Chapter 15 Appendix A A sample session

The following session is intended to introduce to you some features of the R environment by using them. Many features of the system will be unfamiliar and puzzling at first, but this puzzlement will soon disappear.

Start R appropriately for your platform (see Invoking R).

The R program begins, with a banner.

(Within R code, the prompt on the left hand side will not be shown to avoid confusion.)

help.start()

Start the HTML interface to on-line help (using a web browser available at your machine). You should briefly explore the features of this facility with the mouse.

Iconify the help window and move on to the next part.

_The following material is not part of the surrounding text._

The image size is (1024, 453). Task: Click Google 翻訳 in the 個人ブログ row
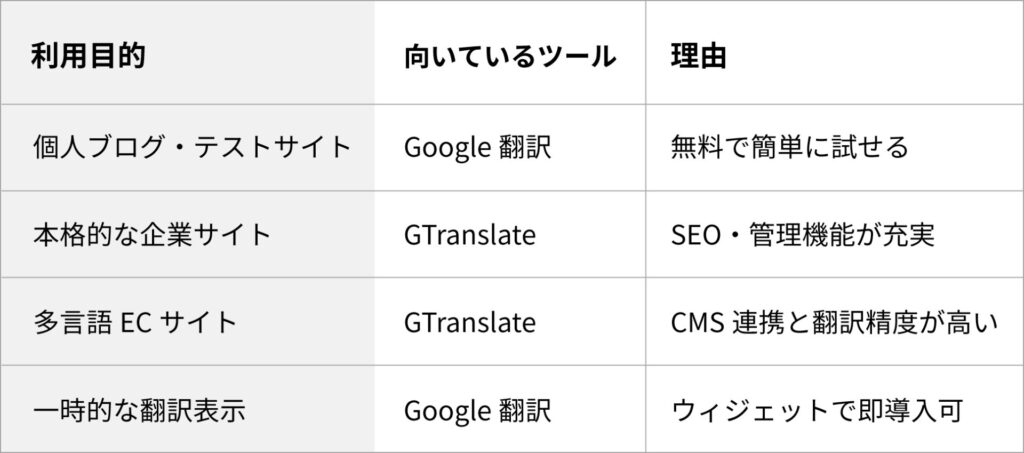(x=477, y=147)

x <- rnorm(50) y <- rnorm(x)

Generate two pseudo-random normal vectors of x- and y-coordinates.

plot(x, y)

Plot the points in the plane. A graphics window will appear automatically.

ls()

See which R objects are now in the R workspace.

rm(x, y)

Remove objects no longer needed. (Clean up).

x <- 1:20

Make x = (1, 2, …, 20).

w <- 1 + sqrt(x)/2

A ‘weight’ vector of standard deviations.

dummy <- data.frame(x=x, y= x + rnorm(x)*w) dummy

Make a data frame of two columns, x and y, and look at it.

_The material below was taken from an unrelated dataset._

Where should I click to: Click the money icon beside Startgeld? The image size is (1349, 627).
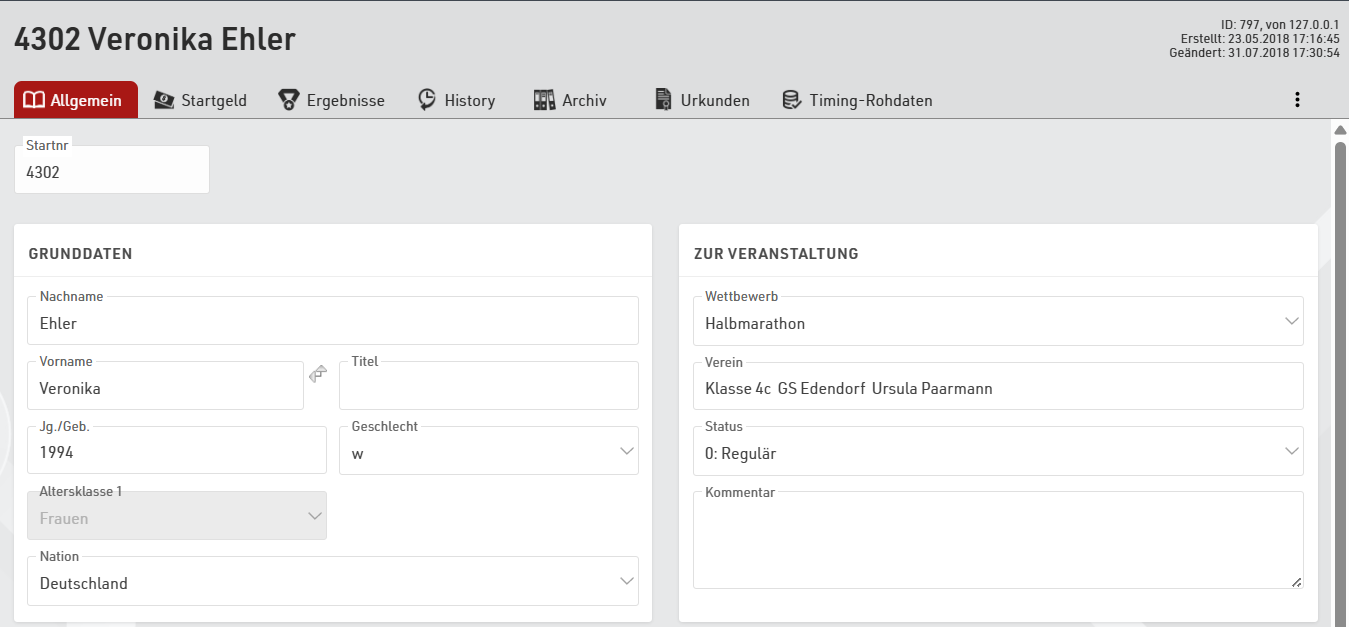[164, 100]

fm <- lm(y ~ x, data=dummy) summary(fm)

Fit a simple linear regression and look at the analysis. With y to the left of the tilde, we are modelling y dependent on x.

fm1 <- lm(y ~ x, data=dummy, weight=1/w^2) summary(fm1)

Since we know the standard deviations, we can do a weighted regression.

attach(dummy)

Make the columns in the data frame visible as variables.

lrf <- lowess(x, y)

Make a nonparametric local regression function.

plot(x, y)

Standard point plot.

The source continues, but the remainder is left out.